── DATA

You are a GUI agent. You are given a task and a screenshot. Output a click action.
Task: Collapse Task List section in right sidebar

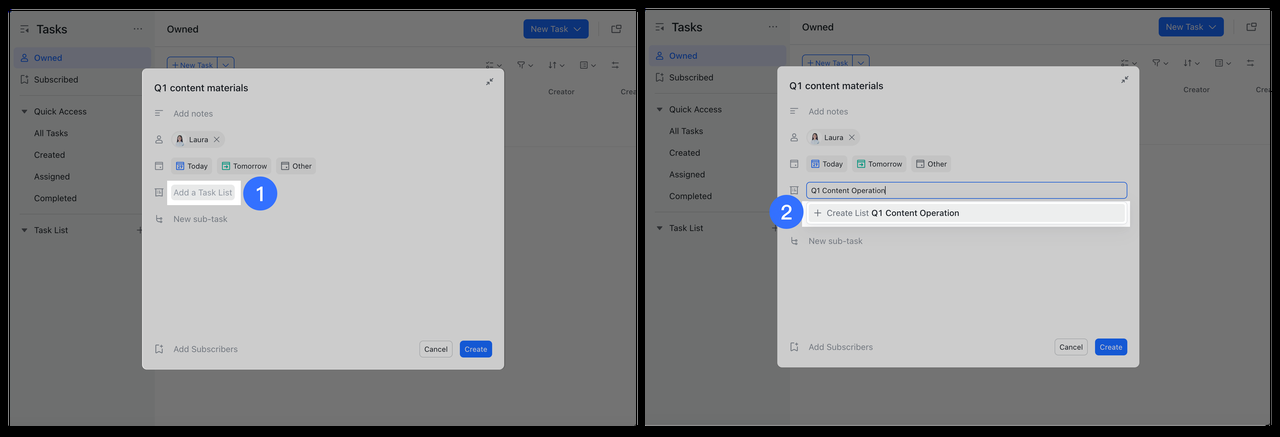click(660, 228)
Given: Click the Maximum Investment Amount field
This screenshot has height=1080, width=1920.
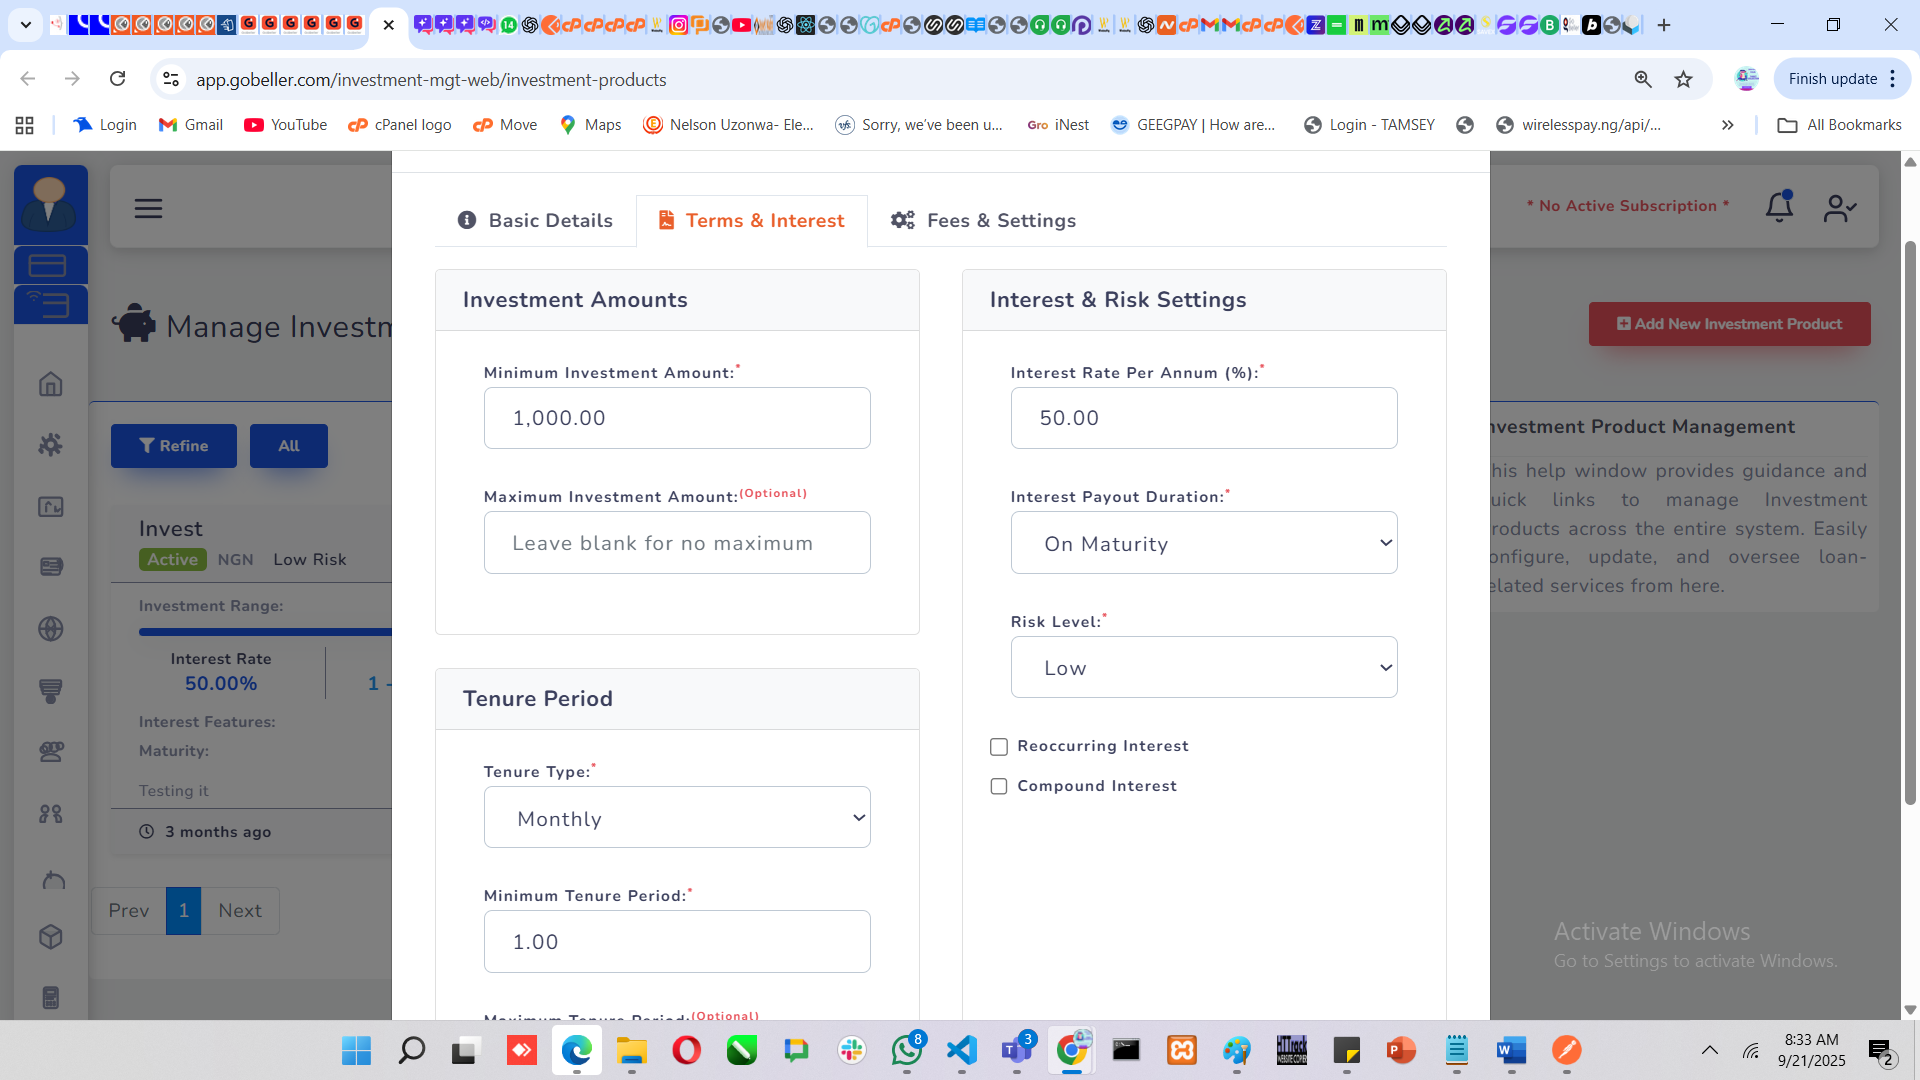Looking at the screenshot, I should pyautogui.click(x=677, y=543).
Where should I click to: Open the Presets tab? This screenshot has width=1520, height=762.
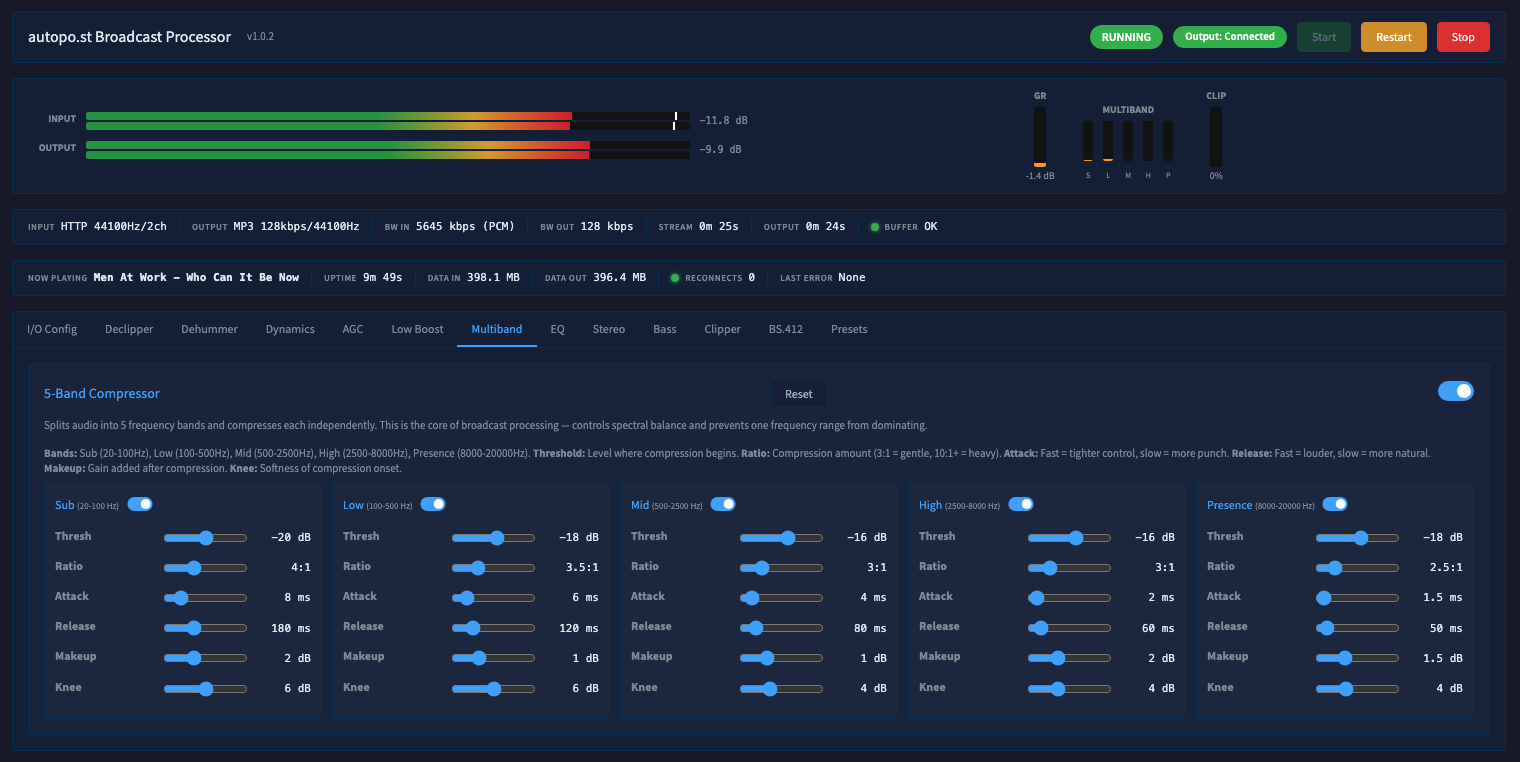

────

Reproduce each of the rows above word for word, omitting the pictures.

You are a GUI agent. You are given a task and a screenshot. Output a click action.
Task: Collapse Task List section in right sidebar

click(660, 228)
Given: Click the Maximum Investment Amount field
This screenshot has height=1080, width=1920.
Looking at the screenshot, I should pyautogui.click(x=677, y=543).
Where should I click to: Open the Presets tab? This screenshot has width=1520, height=762.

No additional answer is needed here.